De acordo com a regulamentação, qualquer conteúdo produzido ou alterado por tecnologia de IA deverá ser explicitamente identificado pelos responsáveis pela sua divulgação. Essa identificação deve ser destacada de forma visível e acessível ao público, de modo a garantir transparência na comunicação. Além disso, é obrigatória a indicação da tecnologia utilizada na criação ou modificação do material, seja ele texto, imagem, vídeo ou áudio, independentemente do formato ou plataforma de publicação.
As regras também estabelecem restrições específicas para o período que antecede e sucede o dia da votação. Nas 72 horas anteriores ao início do processo eleitoral e nas 24 horas seguintes ao encerramento da votação, fica proibida a publicação ou republicação de qualquer material artificial que contenha imagens, vozes ou manifestações de candidatos ou figuras públicas, mesmo que esses conteúdos estejam devidamente identificados como produzidos ou manipulados por IA. Essa medida busca evitar a disseminação de informações falsas ou distorcidas em momentos considerados críticos para o processo democrático.
O descumprimento dessas normas pode acarretar penalidades severas. Os responsáveis por conteúdos que não cumprirem as exigências de identificação poderão ter seus materiais removidos imediatamente. Além disso, as infrações podem resultar em multas que variam de R$ 5 mil a R$ 30 mil, além do bloqueio do serviço de comunicação utilizado para divulgar o conteúdo, seja por iniciativa da plataforma ou por decisão judicial.
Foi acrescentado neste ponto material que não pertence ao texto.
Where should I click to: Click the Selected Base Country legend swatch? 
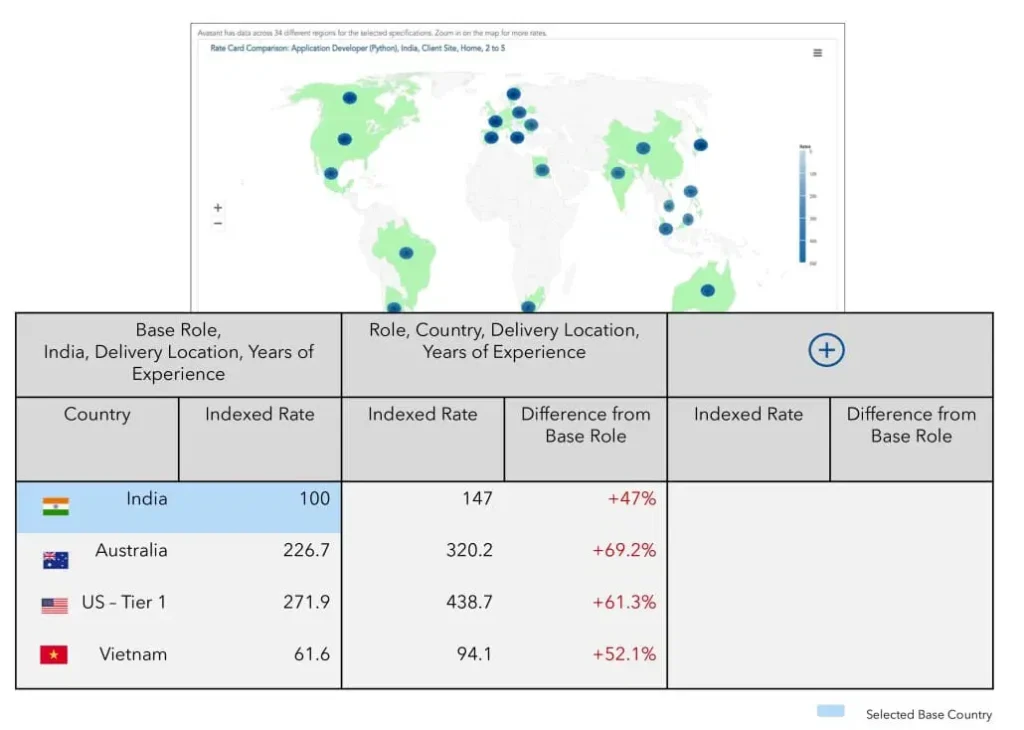830,712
Essas medidas reforçam o compromisso do TSE com a integridade do processo eleitoral e a necessidade de transparência no uso de tecnologias emergentes na campanha política.
A regulamentação do uso de inteligência artificial nas eleições de 2026 representa um avanço na legislação eleitoral brasileira, buscando equilibrar o potencial inovador dessas ferramentas com a proteção do eleitorado contra práticas fraudulentas ou que possam comprometer a legitimidade do pleito. A iniciativa reforça a importância de uma campanha transparente e responsável, especialmente em um cenário onde a tecnologia desempenha papel cada vez mais central na comunicação política.